» DATA SECTION
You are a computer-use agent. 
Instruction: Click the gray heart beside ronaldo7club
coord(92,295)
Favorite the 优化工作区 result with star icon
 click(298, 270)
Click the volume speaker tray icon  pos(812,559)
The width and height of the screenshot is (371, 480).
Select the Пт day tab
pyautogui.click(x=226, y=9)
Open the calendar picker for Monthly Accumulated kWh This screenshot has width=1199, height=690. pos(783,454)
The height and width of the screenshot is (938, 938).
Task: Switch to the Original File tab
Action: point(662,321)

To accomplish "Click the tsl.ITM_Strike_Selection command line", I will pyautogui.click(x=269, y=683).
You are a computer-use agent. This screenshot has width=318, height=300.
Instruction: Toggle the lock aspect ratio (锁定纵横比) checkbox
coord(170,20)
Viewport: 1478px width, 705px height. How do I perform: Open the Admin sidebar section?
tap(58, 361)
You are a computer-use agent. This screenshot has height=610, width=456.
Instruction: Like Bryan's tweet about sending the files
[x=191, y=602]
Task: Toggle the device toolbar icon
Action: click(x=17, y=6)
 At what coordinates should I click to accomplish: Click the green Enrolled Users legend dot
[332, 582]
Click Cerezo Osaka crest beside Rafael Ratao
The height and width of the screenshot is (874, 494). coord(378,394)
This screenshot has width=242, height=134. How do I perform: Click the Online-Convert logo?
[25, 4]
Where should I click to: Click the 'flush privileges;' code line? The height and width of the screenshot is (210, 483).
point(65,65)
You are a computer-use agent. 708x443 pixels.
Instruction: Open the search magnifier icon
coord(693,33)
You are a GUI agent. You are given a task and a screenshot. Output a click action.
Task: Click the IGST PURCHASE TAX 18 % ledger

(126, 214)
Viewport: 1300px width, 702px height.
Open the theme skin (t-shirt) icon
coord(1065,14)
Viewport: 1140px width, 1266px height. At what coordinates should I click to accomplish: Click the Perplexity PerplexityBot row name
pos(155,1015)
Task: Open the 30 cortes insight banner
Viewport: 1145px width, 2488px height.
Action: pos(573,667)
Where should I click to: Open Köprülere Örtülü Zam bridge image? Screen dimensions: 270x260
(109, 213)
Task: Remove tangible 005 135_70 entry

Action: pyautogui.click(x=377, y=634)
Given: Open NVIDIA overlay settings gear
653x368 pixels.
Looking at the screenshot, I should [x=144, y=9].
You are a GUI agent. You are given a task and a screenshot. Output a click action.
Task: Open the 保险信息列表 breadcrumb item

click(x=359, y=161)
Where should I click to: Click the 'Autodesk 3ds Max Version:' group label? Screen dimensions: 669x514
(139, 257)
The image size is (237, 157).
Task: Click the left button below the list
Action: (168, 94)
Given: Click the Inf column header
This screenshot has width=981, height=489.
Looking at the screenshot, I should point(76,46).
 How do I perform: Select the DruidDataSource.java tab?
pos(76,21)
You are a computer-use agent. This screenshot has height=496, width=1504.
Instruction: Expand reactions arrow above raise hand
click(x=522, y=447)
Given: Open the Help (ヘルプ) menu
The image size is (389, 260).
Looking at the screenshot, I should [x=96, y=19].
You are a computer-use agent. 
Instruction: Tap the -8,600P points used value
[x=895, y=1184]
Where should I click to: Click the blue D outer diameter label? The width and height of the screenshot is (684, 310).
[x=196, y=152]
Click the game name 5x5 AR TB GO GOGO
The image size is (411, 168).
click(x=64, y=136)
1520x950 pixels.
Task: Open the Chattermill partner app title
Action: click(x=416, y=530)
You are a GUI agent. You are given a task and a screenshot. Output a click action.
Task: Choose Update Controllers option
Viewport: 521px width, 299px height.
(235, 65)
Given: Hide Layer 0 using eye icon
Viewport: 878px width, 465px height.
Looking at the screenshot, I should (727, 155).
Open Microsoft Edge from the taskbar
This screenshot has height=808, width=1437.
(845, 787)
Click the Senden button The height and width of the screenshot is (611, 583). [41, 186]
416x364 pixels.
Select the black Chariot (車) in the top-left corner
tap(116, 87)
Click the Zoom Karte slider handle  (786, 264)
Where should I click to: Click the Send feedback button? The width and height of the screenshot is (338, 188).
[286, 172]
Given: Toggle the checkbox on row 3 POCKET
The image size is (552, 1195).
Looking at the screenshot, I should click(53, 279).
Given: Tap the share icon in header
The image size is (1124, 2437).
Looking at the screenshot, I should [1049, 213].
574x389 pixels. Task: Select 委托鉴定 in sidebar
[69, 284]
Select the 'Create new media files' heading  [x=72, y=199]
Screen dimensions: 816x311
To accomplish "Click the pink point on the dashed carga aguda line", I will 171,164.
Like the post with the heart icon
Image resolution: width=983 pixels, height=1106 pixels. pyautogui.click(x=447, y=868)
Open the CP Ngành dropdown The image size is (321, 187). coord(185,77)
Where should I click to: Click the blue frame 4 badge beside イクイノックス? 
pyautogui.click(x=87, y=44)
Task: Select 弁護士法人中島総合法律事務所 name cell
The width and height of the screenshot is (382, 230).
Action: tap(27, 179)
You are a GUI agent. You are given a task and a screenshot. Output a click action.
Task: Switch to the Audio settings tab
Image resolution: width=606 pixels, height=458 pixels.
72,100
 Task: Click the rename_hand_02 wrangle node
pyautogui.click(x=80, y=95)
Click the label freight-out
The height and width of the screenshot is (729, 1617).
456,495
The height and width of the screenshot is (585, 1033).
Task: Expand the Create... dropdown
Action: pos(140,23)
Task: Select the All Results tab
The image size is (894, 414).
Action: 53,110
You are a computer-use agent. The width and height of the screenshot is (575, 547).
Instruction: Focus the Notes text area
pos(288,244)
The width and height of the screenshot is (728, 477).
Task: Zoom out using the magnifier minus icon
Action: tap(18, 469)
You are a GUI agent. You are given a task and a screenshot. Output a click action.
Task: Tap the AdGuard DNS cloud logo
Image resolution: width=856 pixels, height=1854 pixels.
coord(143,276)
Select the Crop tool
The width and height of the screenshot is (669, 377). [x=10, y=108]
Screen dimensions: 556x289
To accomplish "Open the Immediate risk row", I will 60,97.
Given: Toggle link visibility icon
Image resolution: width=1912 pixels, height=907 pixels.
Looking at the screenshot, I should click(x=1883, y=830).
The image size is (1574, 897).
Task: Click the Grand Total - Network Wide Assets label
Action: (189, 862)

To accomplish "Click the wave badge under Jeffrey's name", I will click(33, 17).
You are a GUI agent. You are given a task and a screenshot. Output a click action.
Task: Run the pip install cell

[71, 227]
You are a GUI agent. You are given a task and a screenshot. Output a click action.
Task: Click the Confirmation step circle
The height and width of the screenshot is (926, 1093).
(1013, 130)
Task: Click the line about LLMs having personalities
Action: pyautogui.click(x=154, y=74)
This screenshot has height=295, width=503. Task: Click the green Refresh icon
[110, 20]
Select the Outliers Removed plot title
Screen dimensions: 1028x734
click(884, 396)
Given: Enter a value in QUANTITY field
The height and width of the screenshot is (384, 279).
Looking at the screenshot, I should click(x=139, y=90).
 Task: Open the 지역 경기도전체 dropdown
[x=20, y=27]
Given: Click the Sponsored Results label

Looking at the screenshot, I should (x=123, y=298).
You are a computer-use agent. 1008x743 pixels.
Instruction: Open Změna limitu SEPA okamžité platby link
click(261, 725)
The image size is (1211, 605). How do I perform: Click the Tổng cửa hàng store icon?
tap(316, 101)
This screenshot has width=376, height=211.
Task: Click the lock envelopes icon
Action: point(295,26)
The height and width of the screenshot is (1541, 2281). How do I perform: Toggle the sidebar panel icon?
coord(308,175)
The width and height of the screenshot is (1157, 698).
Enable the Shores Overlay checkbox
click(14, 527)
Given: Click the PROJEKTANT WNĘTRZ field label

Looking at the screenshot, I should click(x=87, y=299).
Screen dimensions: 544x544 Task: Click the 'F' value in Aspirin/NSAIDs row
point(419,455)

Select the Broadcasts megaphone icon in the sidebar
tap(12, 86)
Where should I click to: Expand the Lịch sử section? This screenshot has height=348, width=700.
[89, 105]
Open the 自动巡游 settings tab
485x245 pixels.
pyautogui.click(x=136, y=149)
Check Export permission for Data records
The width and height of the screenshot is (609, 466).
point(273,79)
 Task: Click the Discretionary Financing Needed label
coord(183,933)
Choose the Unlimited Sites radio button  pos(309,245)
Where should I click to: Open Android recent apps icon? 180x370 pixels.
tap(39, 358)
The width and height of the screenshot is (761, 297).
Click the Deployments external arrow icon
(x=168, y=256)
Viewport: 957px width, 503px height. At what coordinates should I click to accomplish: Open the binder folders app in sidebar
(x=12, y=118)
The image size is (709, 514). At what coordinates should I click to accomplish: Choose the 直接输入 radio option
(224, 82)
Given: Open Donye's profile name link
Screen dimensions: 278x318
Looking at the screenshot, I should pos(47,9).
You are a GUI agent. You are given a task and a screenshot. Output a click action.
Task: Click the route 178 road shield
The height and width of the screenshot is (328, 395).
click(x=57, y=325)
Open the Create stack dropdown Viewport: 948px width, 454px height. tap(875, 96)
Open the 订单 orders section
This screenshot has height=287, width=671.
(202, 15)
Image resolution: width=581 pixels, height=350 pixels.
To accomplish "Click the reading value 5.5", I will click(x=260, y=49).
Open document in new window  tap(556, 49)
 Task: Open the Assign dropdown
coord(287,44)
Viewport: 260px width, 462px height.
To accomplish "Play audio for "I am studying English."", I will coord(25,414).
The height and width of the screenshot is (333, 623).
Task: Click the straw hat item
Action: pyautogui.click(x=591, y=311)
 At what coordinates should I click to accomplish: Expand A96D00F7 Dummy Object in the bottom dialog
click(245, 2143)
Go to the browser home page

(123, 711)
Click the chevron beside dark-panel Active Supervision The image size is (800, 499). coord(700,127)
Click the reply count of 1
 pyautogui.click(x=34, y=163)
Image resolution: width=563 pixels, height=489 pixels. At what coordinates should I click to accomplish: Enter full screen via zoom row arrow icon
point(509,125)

» EXERCISE
Tally the lines above with "computer", please; number only.

» TASK RESPONSE
8